The report said that the physical health condition of 14 per cent of the survivors was getting worse as most of them were still suffering from headache, pain in hand and leg and back pain even as it suggested that around 12.5 per cent of the survivors was suffering from trauma, 58.5 per cent were more or less stable and 27.5 per cent completely stable in 2020.
After the devastating building collapse many could not return to work due to physical and mental condition while many have changed their profession as a way of living, the report said while adding that the outbreak of Coronavirus pandemic has impacted their lives again and they deserve support packages from the Government and corporate sector.
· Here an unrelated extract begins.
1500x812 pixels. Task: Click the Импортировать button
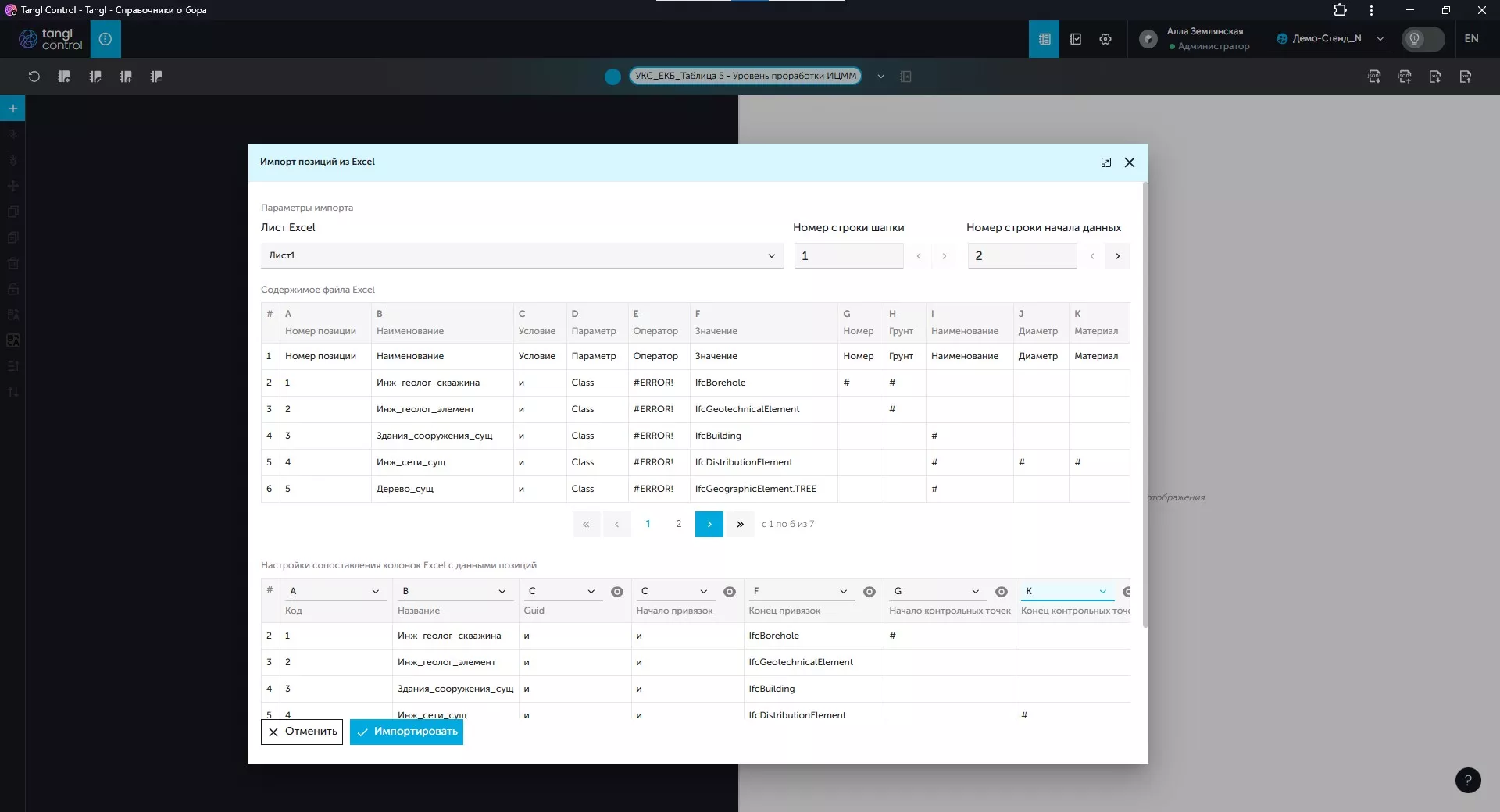pos(406,732)
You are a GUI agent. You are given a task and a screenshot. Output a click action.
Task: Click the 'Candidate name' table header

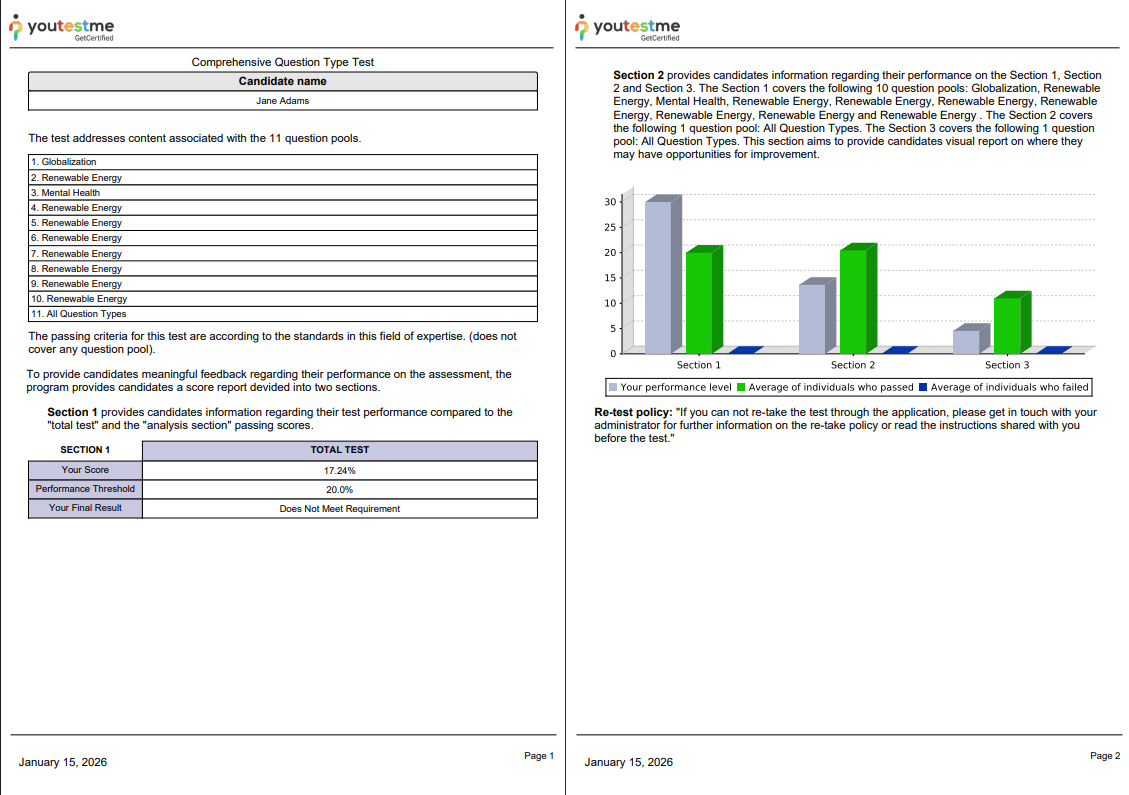(283, 82)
According to the survey, out of 43 per cent of the employed survivors, 12 per cent returned to garments and another 12 per cent involved in tailoring. “The majority of the survivors have an average expenditure of over Taka 10,000 with major costs incurred for food, followed by house rent, children’s education and treatment. It needs to be noted that, income of most of the employed survivors have drastically decreased due the impacts of the pandemic,” the survey stated while adding that a total of 37.5 per cent of the survivors said their household income was between Taka 5,001–Taka 10,300 while 29.5 per cent had a household income between Taka 10,300-Taka 15,300.
Speaking at the virtual event, Parliament member Shirin Akhter said that trade unions, employers and the Government can work together to create a good working environment, transparency, and accountability in the factories while adding, “If we can confirm all these things, we can say that we have been able to bring positive change by learning from the horrors of the Rana Plaza incident.”
Meanwhile, Country Director of the International Labour Organisation, Tuomo Poutiainen, called for a new way of thinking about social security during the pandemic even as Research Director of the Centre for Policy Dialogue (CPD), Khondokar Golam Moazzem, on his part, reportedly said that even though the survivors received some financial assistance, the process of reintegration of injured workers in the formal sector had not been introduced.
“It is disappointing that Bangladesh has yet to come up with an effective employment scheme although many years of Rana Plaza collapse have passed,” further added Cluster Coordinator of GIZ Werner Lange.
So, going by the findings of the survey and the views as expressed by the experts, one may maintain that even though a world of transformation has taken place in the Bangladesh garment industry over the years since the Rana Plaza incident in terms of workplace safety, security and sustainability, however, a lot is perhaps required still when it comes to ensuring the well-being of Rana Plaza survivors and hopefully stakeholders, in the days to come, would do even more to take care of them and ensure their welfare.